Now, prep the onion shells.  Slice off the top and bottom of the onion and peel just the one outer layer away.  Take a sharp culinary knife and slice the onion from the center outward on just one side, like a radius of a circle. Separate the layers of the onion carefully and set the shells aside.  Take a palm full of the sausage mixture and stuff the onion shells from the bottom up. The small shells will obviously use a smaller amount of the stuffing mixture. Place each shell in an onven-safe skillet drizzled with two tablespoons of evoo, or, if you are using two onions, doubling the recipe, you could use a muffin tin sprayed with non-stick spray. Place the skillet into the oven and bake for 35 minutes.

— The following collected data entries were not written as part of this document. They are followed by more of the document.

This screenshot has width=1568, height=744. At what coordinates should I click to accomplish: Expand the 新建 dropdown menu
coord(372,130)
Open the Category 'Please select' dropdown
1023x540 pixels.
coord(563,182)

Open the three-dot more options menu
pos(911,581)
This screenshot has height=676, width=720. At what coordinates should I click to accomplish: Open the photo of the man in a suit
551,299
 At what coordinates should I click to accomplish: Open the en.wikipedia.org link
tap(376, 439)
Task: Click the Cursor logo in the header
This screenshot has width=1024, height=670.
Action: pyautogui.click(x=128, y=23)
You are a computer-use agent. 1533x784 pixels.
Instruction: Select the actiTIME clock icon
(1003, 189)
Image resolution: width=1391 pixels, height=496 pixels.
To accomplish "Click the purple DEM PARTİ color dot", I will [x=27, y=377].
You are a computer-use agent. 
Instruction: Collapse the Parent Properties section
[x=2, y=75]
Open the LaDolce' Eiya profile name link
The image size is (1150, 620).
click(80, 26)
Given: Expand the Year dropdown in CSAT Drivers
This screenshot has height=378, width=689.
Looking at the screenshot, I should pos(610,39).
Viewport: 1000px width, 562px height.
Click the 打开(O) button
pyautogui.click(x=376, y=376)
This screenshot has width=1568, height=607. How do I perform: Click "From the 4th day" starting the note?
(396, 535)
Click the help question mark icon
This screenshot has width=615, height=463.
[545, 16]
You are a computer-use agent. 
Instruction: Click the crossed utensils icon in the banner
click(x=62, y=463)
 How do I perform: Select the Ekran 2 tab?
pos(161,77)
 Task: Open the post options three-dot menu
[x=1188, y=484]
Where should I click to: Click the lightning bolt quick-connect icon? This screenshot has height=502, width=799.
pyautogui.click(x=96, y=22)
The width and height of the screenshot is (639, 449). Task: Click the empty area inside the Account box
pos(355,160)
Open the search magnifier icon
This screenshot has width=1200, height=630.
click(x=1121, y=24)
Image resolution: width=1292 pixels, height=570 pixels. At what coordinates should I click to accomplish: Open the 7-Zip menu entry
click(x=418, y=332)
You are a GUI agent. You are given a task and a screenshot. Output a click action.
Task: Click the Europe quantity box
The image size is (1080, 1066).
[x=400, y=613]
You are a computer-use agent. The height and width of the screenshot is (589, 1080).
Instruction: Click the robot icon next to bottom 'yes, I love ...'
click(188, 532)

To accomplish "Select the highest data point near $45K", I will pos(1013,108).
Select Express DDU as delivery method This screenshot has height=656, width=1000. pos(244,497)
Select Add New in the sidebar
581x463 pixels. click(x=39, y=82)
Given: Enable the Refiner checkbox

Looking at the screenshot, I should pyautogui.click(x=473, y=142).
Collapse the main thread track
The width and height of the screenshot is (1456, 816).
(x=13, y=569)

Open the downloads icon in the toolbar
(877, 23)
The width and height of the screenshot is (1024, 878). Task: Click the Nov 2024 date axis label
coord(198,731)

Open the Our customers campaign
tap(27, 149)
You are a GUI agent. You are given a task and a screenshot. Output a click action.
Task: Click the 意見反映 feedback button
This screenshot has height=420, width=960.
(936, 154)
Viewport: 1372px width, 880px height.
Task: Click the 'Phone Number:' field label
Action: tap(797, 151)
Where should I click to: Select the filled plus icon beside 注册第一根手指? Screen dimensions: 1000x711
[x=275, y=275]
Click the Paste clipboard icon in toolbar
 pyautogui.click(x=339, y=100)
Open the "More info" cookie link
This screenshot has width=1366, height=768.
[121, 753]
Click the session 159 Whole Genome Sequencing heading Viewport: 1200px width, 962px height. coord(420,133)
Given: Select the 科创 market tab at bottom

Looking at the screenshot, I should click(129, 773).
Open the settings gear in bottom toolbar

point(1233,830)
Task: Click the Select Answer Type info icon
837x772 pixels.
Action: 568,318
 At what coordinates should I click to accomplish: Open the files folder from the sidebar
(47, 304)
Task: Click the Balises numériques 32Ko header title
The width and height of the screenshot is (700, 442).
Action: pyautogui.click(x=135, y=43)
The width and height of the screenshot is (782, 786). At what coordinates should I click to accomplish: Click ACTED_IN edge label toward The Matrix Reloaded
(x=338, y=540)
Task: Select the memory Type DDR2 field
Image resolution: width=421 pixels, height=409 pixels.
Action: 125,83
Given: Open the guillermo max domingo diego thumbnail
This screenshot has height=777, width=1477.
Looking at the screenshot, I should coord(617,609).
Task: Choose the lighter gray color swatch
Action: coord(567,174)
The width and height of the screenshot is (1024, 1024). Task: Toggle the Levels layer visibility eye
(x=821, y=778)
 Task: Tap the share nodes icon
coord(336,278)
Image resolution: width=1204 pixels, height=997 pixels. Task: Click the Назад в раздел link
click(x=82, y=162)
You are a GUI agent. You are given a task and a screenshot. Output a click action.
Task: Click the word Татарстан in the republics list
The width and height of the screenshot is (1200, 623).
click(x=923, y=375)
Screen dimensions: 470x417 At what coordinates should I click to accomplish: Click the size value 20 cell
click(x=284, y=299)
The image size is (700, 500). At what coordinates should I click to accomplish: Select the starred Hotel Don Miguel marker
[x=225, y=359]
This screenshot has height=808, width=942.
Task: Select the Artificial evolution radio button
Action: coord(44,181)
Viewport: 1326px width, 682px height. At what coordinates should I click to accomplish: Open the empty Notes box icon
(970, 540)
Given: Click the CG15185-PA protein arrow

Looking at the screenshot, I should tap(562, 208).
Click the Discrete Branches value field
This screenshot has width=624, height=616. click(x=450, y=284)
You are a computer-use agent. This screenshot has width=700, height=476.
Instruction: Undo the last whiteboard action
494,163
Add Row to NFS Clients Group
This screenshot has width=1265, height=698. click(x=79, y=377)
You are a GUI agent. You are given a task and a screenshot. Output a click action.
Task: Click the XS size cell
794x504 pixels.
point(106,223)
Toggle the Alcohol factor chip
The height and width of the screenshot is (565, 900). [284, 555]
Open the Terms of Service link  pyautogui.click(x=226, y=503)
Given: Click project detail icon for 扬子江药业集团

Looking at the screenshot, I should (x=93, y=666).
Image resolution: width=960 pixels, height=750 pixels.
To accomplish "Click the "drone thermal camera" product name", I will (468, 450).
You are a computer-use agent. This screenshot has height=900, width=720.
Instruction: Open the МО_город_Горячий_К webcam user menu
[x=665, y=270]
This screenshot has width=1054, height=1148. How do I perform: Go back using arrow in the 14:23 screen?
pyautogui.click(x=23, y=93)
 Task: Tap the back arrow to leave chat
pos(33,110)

No need to turn or flip.  Just let it roast for 35 minutes.  As the fatty sausage renders its fat, the onion will also shrink and engulf the shrinking meat stuffing.

While the onion shells are roasting, add the other part of the parmesan cheese and a quarter of the finely chopped flat-leaf Italian parsley to the couscous and stir to incorporate well.  Again, let it sit off the heat and allow the flavors to marry. 

 Stuffed Onion Shells fresh and hot right out of the oven!

Once the roasting stuffed onions are done, remove the skillet or pan and allow them to rest a few minutes before handling.  Allowing them to begin to cool allows them to "set". This makes moving them much easier.  To plate, take a good cup or so of the couscous and place it on a plate and spread it to make a sort of a bed for the stuffed onion.  After about four or five minutes, remove one of the stuffed onions and place it in the center of the couscous bed.  Sprinkle some of the remaining finely chopped flat leaf Italian parsley atop the meal.  I would add a drizzle of evoo around the couscous.  Adds wonderful flavor and a bit more moisture to the already aromatically delicious couscous!

Alright.  So I mentioned what I did not do, but instinctively realized I should have done, and that is to drizzle evoo around the perimeter of the couscous, maybe even some atop the stuffed onion.  Better yet, I thought about in hindsight, I would infuse evoo with a crushed garlic clove and drizzle that, enhancing the flavor!

Now, here is what I did to the first dish.  I wanted to add a drizzle of balsamic vinegar but, try as I might to add just a light drizzle, I ended up flooding the plate.  Not a bad taste, but overwhelming.  I think if I had added a controlled drizzle of balsamic, then a drizzle of garlic infused evoo around the balsamic, I would have had a winner!  But alas, hindsight!!!

My balsamic flood.  Live and Learn!


 As always, Thank You for your readership!  This entire recipe takes a little less than an hour to prep and cook.  It is completely delicious, and the great thing is, you can create your own stuffing!  Vegetable, rice and veg, any meat you want.  The possibilities are just about endless.  I hope you enjoy this recipe as much as I did!  

Now, GO COOK SOMETHING for someone you love!!!